05 MP AdN Paura di vincere 1A cento anni dalla fine della Grande Guerra, il manifesto ufficiale del Ministero della Difesa che celebrava il 4 novembre mostrava un esercito italiano in versione “Caritas”. Ora, se vuole mantenere la propria identità, un’istituzione non deve mai derogare alla propria funzione esclusiva: per la religione è la trascendenza, per l’esercito il combattimento; tutto il resto è solo un valore aggiunto che non può tuttavia sostituire la funzione primigenia. Ma quello che è più curioso, quel manifesto non conteneva alcun accenno all’avvenimento che doveva commemorare. Celebrare un anniversario senza chiarirne il motivo è assolutamente illogico e può essere spiegato unicamente dalla pervasiva rimozione politica della nostra identità nazionale, di cui la vittoria del 1918 è un simbolo identitario. Vittoria all’epoca “mutilata”, oggi rimossa. Eppure da quella vittoria uscì un’Europa diversa, senza più gli Imperi centrali, anche se la pace fu realmente raggiunta solo nel 1945. Le istituzioni politiche italiane non furono all’altezza della situazione né al momento del trattato di pace né dopo, quando nel giro di quattro anni furono assorbite dal Fascismo.
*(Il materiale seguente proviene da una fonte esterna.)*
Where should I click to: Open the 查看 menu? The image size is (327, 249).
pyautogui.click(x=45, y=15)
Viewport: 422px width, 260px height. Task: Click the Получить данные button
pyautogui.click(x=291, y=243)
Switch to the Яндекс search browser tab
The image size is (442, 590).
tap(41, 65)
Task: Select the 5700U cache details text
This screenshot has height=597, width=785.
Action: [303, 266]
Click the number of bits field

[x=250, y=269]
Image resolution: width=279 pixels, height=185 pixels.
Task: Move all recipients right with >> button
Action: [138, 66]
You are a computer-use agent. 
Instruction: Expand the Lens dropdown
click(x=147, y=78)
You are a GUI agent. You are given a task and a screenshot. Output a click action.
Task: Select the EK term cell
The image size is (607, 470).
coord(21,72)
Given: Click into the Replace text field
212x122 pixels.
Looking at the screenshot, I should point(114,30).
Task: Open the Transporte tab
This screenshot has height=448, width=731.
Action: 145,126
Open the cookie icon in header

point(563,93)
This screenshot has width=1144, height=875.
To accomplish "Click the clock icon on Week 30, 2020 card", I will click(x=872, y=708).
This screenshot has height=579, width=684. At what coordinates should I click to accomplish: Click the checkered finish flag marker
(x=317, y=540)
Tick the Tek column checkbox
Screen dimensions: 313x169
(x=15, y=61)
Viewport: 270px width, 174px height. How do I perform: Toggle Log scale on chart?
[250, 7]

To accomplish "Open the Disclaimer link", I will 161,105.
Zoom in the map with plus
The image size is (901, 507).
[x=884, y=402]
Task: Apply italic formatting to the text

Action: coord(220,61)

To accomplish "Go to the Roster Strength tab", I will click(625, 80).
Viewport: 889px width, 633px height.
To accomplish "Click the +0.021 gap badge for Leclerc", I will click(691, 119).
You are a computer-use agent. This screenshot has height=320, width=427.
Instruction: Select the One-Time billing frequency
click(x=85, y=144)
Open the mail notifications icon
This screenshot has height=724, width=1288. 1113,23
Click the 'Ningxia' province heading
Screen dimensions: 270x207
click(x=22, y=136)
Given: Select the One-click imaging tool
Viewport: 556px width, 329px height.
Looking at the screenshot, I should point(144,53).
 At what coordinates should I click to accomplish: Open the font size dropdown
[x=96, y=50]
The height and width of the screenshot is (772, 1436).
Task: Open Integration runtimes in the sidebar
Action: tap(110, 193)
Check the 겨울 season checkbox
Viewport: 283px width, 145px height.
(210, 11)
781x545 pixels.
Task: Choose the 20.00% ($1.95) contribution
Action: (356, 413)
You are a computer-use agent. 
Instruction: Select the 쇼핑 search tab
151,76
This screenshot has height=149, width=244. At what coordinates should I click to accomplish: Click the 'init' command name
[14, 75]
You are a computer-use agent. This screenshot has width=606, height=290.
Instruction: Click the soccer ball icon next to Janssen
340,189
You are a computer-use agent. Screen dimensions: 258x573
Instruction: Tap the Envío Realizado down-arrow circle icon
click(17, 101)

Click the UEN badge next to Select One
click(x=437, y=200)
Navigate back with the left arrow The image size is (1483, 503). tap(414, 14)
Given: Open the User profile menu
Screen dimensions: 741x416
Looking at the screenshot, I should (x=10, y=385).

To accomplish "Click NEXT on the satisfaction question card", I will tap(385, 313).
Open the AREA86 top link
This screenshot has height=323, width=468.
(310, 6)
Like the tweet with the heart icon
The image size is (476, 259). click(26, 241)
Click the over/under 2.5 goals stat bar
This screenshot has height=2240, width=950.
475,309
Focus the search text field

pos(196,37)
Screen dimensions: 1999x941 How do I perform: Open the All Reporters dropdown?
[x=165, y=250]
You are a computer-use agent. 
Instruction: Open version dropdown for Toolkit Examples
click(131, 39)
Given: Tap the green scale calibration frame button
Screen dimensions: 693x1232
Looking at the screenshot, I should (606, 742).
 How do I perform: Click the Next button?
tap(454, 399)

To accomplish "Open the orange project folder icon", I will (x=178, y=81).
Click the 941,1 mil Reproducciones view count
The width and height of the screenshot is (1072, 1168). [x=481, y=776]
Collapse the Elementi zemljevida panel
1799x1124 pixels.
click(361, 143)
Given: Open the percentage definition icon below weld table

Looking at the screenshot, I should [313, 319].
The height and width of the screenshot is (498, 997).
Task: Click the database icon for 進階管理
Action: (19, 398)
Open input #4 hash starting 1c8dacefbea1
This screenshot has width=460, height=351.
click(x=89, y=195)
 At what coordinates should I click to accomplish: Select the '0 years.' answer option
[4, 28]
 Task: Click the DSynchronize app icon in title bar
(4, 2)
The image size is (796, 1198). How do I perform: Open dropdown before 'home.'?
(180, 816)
Avevano però completato sia pur a caro prezzo l’unificazione della nazione e forgiato nello sforzo collettivo una nuova società italiana. E anche se non priva di difetti, l’azione militare italiana nella prima G.M. fu sicuramente meno confusa che nella seconda, dove erano invece sbagliate le motivazioni, le scelte strategiche, la condotta delle operazioni e la logistica. Ma la classe militare italiana accettò lo stesso di combattere, col risultato di una disfatta totale. E proprio questo peccato originale peserà per anni sulle nostre forze armate, peraltro ricostruite invece che riformate, come furono invece quelle tedesche. Questo per dire che il rifiuto della forza militare stessa in Italia ha una sua storia e forti basi ideologiche, al punto che l’articolo 11 della nostra Costituzione nel 1948 lo mette nero su bianco:
L’Italia ripudia la guerra come strumento di offesa alla libertà degli altri popoli e come mezzo di risoluzione delle controversie internazionali; consente, in condizioni di parità con gli altri Stati, alle limitazioni di sovranità necessarie ad un ordinamento che assicuri la pace e la giustizia fra le Nazioni.05 MP AdN Paura di vincere
La politica però non può negare la realtà di un fatto storico. In questo modo invece i programmi scolastici continueranno ad accennare al Novecento senza studiarlo e i ragazzi resteranno nella loro ignoranza, convinti che l’Italia non ha mai fatto una guerra e che soldati aiutano i migranti e le vecchiette. Questa sistematica castrazione simbolica delle nostre Forze Armate va avanti da anni, ma non è dovuta solo alla sconfitta della seconda G.M. Quando ho fatto il militare, in piena Guerra Fredda, nessuno ci chiedeva realmente di combattere, ma la guerra si chiamava col suo nome e dovevamo essere pronti a farla, anche se difensiva. Le parate militari poi duravano ore e per via dei Fori Imperiali sfilavano decine di mezzi pesanti e migliaia di soldati. Mentre ora il video di propaganda delle nostre Forze armate è stato “riveduto e corretto” perché ritenuto troppo bellicista, all’epoca i filmati analoghi mostravano uomini armati e in addestramento, proiettando all’esterno un’immagine di forza militare sicuramente sovrastimata, ma esplicita. Il cambiamento è avvenuto nella seconda metà degli anni Settanta, quando Sandro Pertini era presidente della Repubblica: si approfittò del terremoto in Friuli per dare una nuova motivazione ai militari (all’epoca non c’era ancora la Protezione civile), col risultato che i manifesti e la pubblicistica militare dell’epoca mostrano i soldati all’opera per aiutare la popolazione colpita da calamità naturali, ma senza fucile. Allo stesso tempo si rilanciò l’immagine della Guerra dei partigiani (Pertini lo era stato) e dell’Esercito di popolo (immagine rimossa a fine secolo col passaggio al professionismo militare). Qualche anno dopo l’Esercito trovò una nuova motivazione nell’impegno profuso nelle missioni all’estero (dal Libano nel 1982 in poi), stando però molto attento che nessuno le interpretasse come azioni di guerra.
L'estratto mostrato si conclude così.